We would love for him to experience living on his own, maybe with a bit of help. Then again, why worry about this so soon? He will have a fulfilling job that he is happy to wake up and go to every morning. He will get married if he chooses to do so. Most importantly our perfect child will be happy, and content with life. He will be loved and cared for no matter what.
We had checked the box beside the words Down syndrome.
When I was around the age of 5, my neighbor and best friend Mandy had Down syndrome. As a child this was something I never thought twice about. I knew that Mandy was different than I was, I didn’t know why, and it didn’t matter. Mandy was happy, she had an infectious smile and a zest for life. I loved being around Mandy.
My mom recently told me that I came home one afternoon when I was a little girl and declared that I was going to be a mommy to a little baby just like Mandy. What a self-fulfilling prophecy that turned out to be! I will forever be grateful to have found a partner in life that saw my dream and chose to share it with me.
Fast forward 25 years to the day we got the call to inform us that our perfect child was ready to join our family. We were in the middle of a vacation but had seats booked on the next flight home within an hour of “the call.” A whirlwind 48 hours later, we were sitting in a hospital room, rocking our son Jaxson, and totally head over heels in love.
Jaxson is now about to turn one, and I can’t even begin to describe the love, joy, comedy, and sheer delight he has brought to our family. Jaxson has been an easy, content, happy baby, and has made the transition to parenthood easy and seamless. Anyone that has had the opportunity to meet Jax can attest to his already infectious personality and the immense love that radiates from him.

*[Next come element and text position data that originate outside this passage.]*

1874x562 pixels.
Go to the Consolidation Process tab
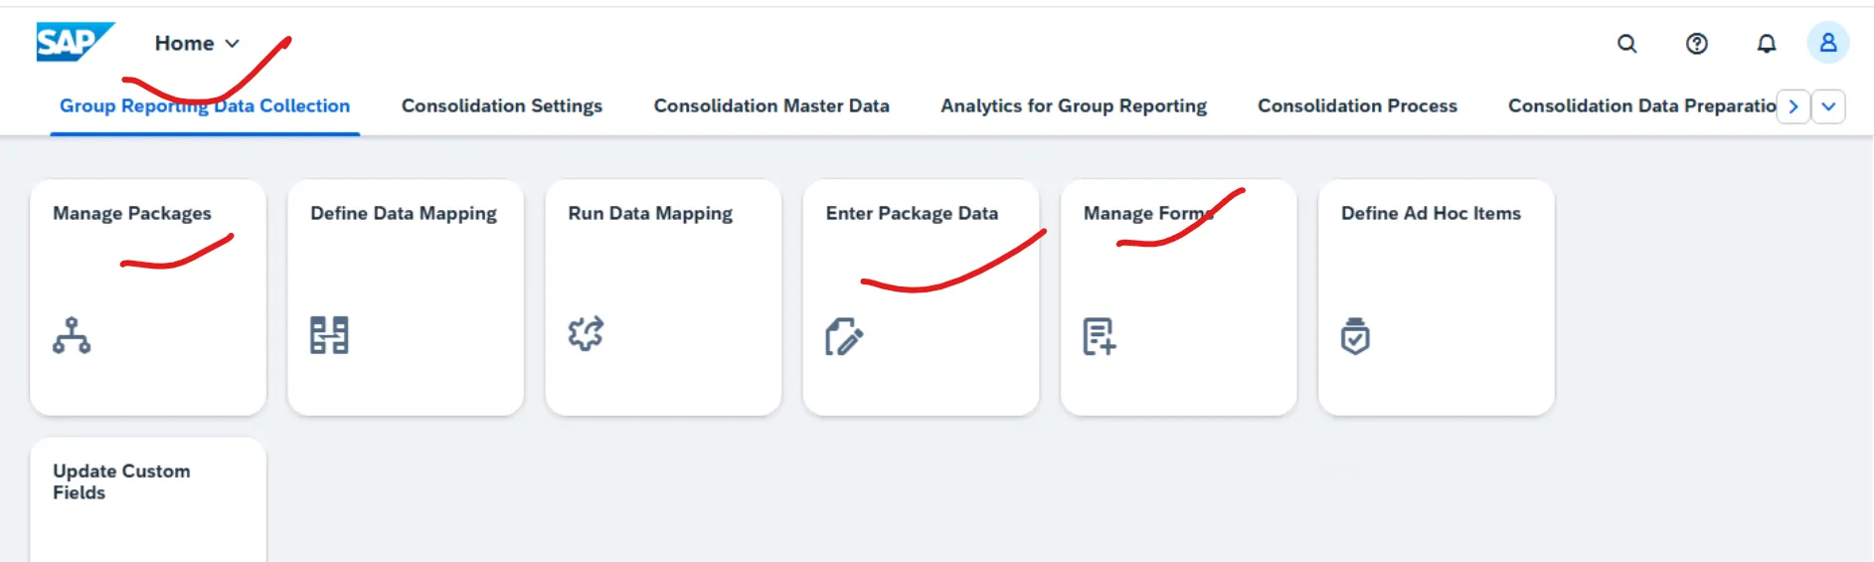(1356, 106)
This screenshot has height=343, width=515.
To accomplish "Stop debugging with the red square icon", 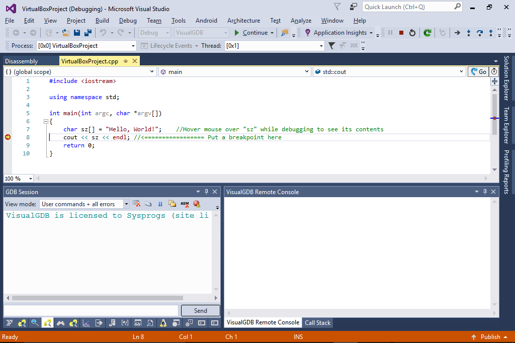I will point(401,33).
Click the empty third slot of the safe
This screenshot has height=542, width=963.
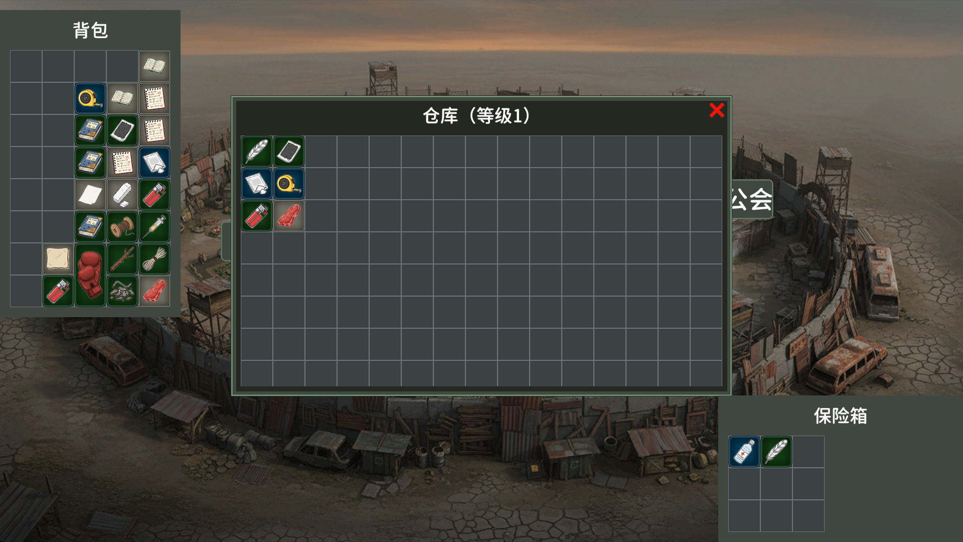809,452
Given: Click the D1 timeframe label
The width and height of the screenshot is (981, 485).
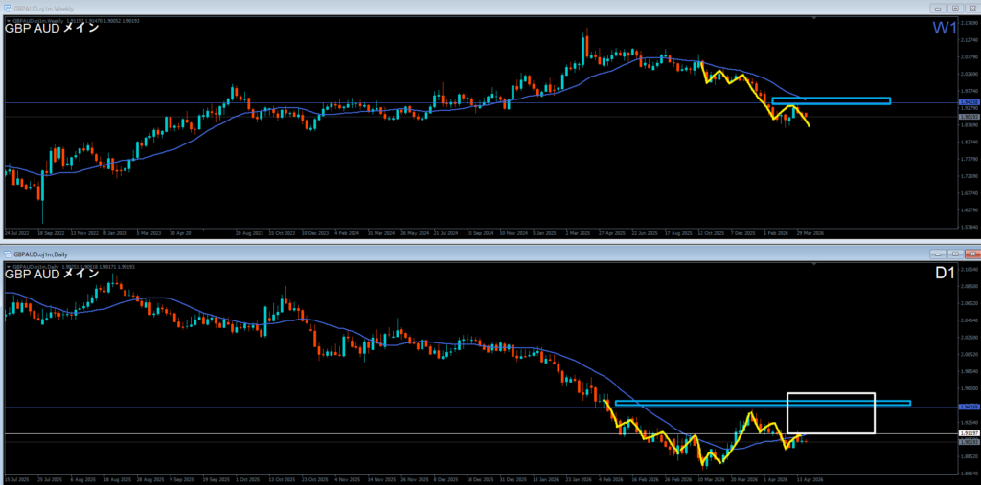Looking at the screenshot, I should (x=944, y=275).
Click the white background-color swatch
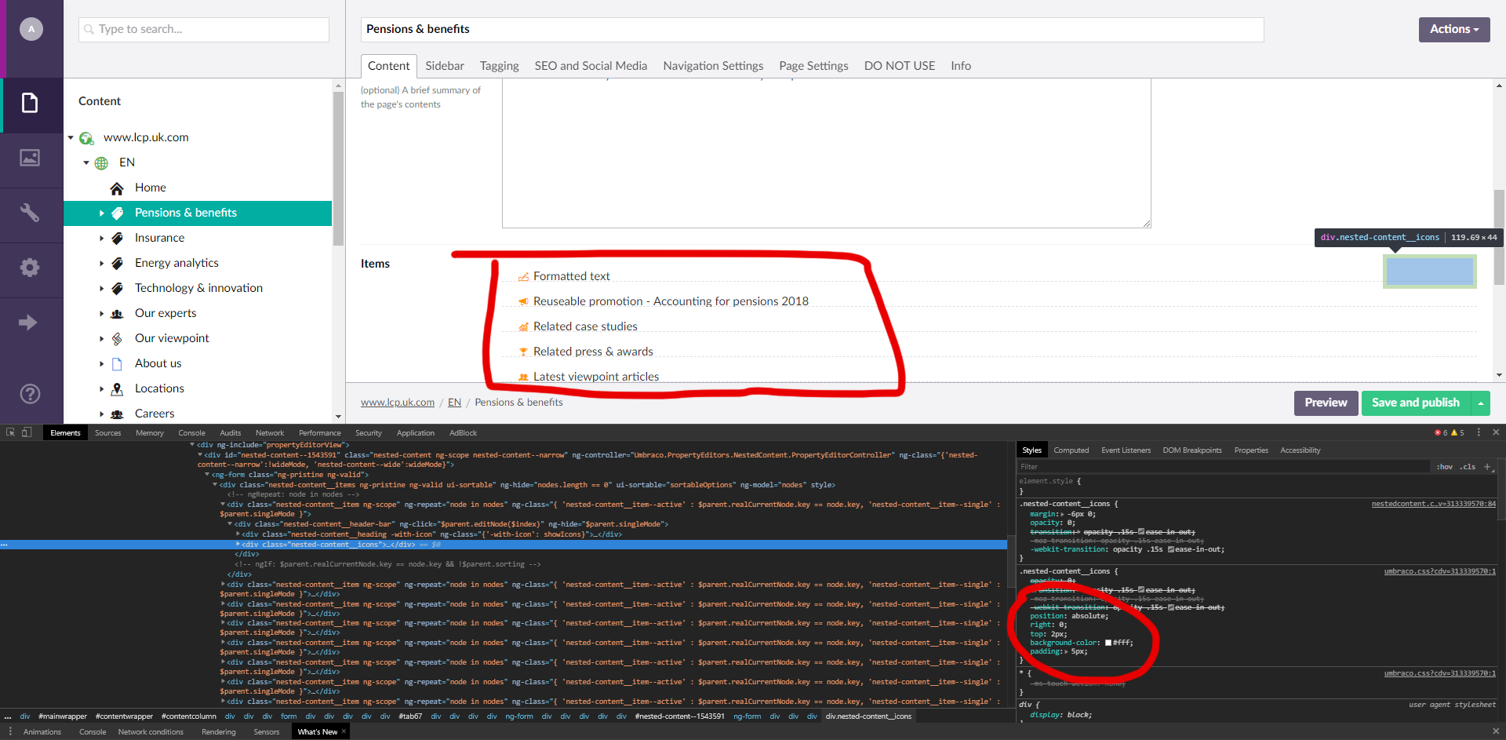Image resolution: width=1506 pixels, height=740 pixels. point(1108,643)
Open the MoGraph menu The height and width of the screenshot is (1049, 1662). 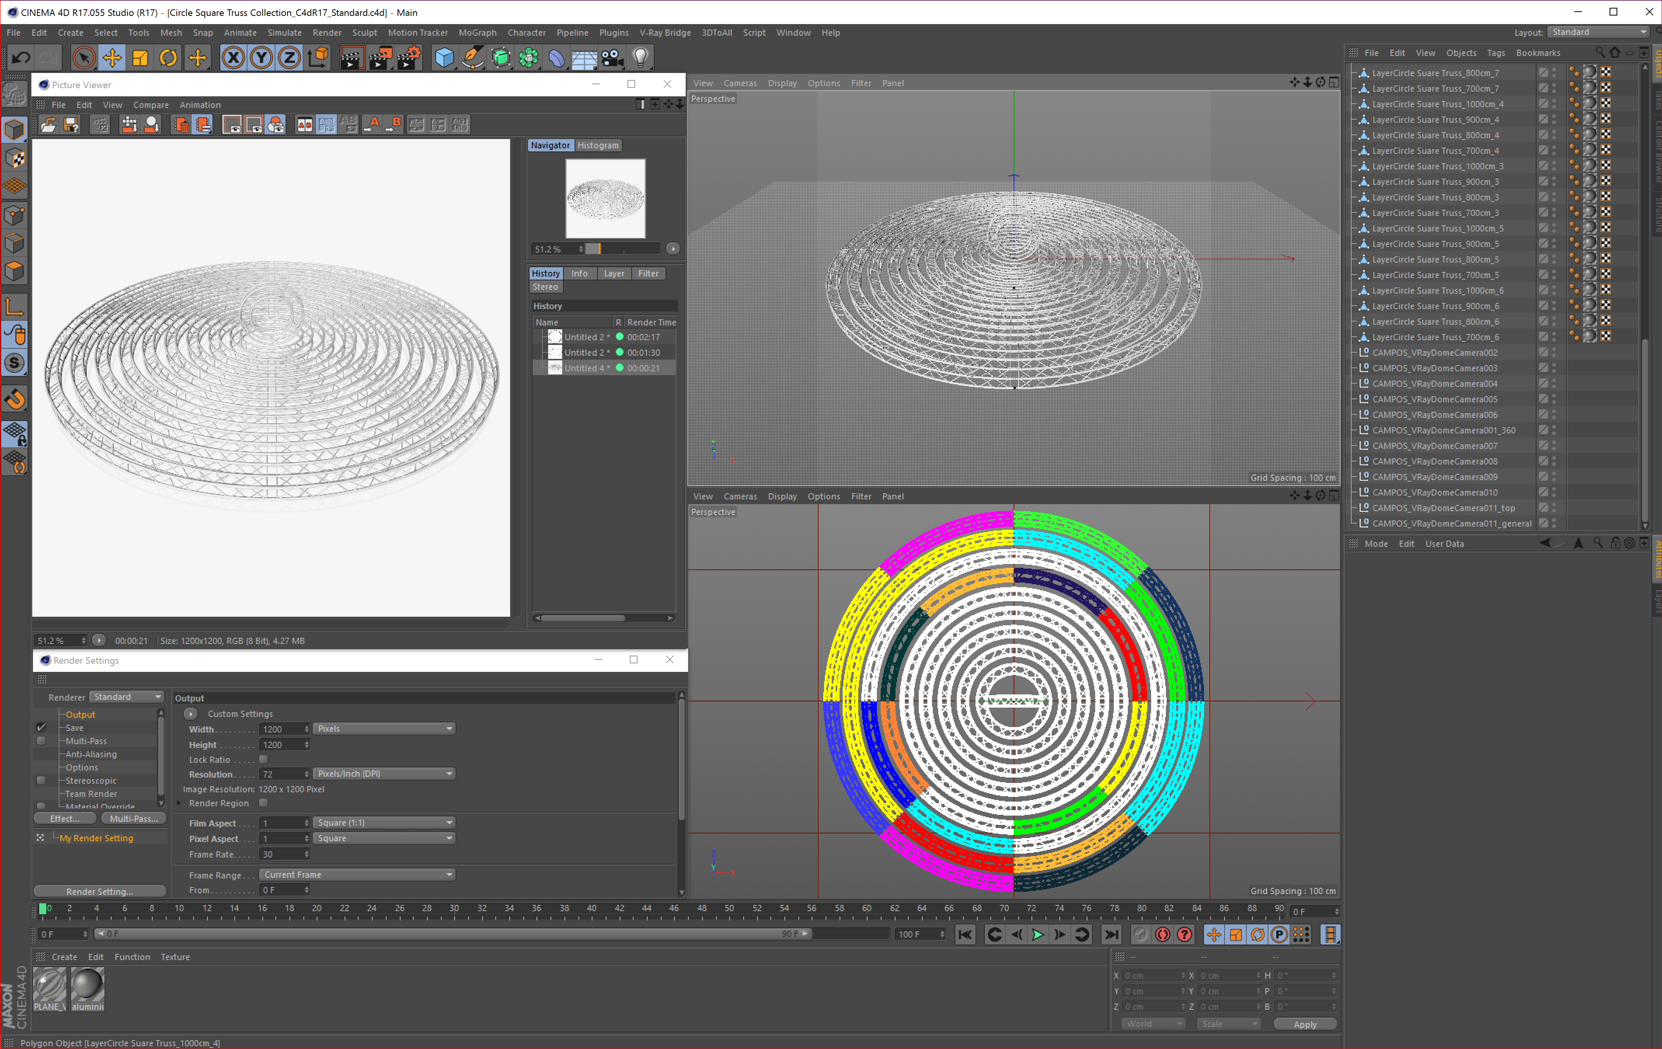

Our days may not be filled up with play dates, swim lessons, and mommy groups like they may be with a typical baby. Instead we spend time at various doctors' appointments, and bouncing around from one therapy session to the next. However, we quite enjoy being a part of his therapies and we burst with pride when he learns a new skill and crushes a new milestone.
That is not to say that we haven’t had trying times this year. In July 2014 Jaxson underwent open heart surgery at 11 weeks old to repair a congenital heart defect. Followed by a couple more hospitalizations from minor complications and illness. We have learned to take everything in stride and deal with his health issues one day at a time.
We don’t know what the future holds for Jax. We don’t know what obstacles and trials will be thrown our way, but we do know that Jaxson is every single thing that we wished, dreamed and hoped for, and so much more.
He is our perfection. And he has Down syndrome.